An attempt was also made to develop additional markers that specifically detect the translocation in order to further characterise the group B recombinants. Published information on Ae. speltoides specific repeated and transposon sequences were obtained and used for primer design. Unfortunately, no suitable markers could be found and the primers that were designed tended to amplify the same fragments in both the wheat and species genomes.
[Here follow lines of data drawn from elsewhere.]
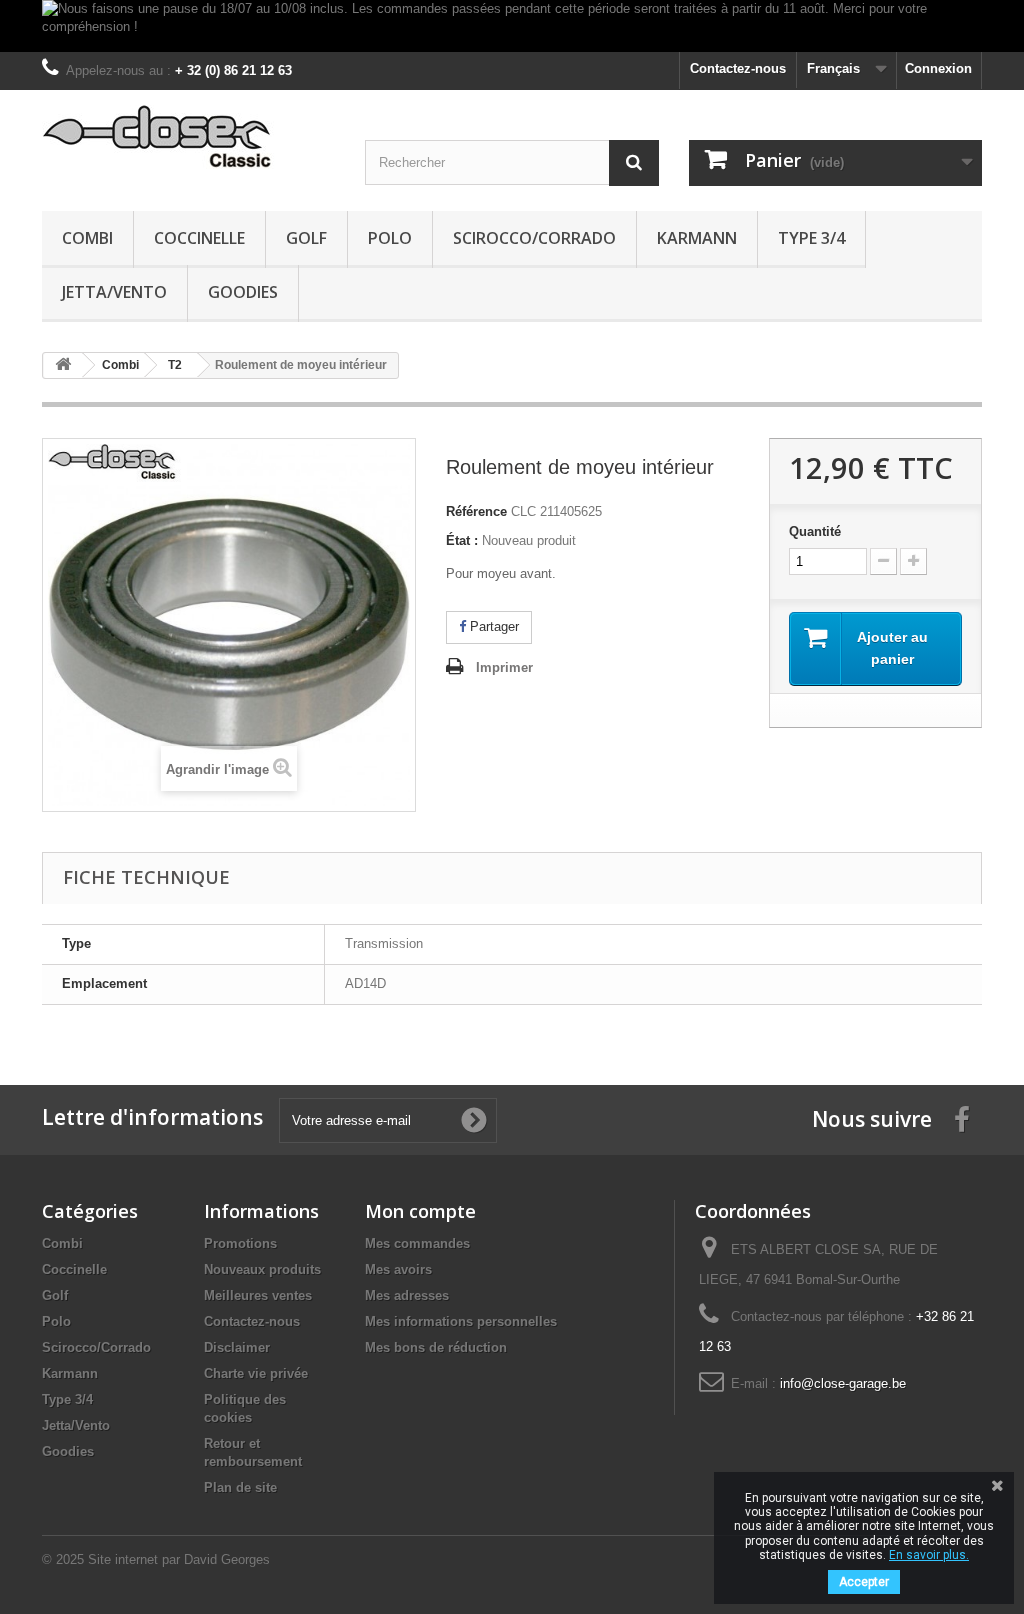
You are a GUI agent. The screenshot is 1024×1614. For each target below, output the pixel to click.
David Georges (227, 1559)
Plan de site (240, 1487)
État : (462, 540)
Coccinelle (199, 238)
DArT markers were also employed in an attempt to characterise the 35 group B recombinants and controls. The DArT results provided an independent verification of the results obtained with the microsatellite markers. The DArT results confirmed that the group B recombinants exchanged large amounts of species chromatin for wheat chromatin. Even though the 35 resistant group B recombinants have undergone extensive recombination they still show signs of residual Gc effects. It is believed these effects can be removed by continued backcrossing to wheat accompanied by selection against Gc symptoms. While the effects of Gc genes per se were not studied, their properties were reminiscent of those of transposable elements. Indications were that complex interactions involving the Gc genes themselves as well as genetic factors in the wheat genome may have a drastic effect on the selective survival of recombinant gametes.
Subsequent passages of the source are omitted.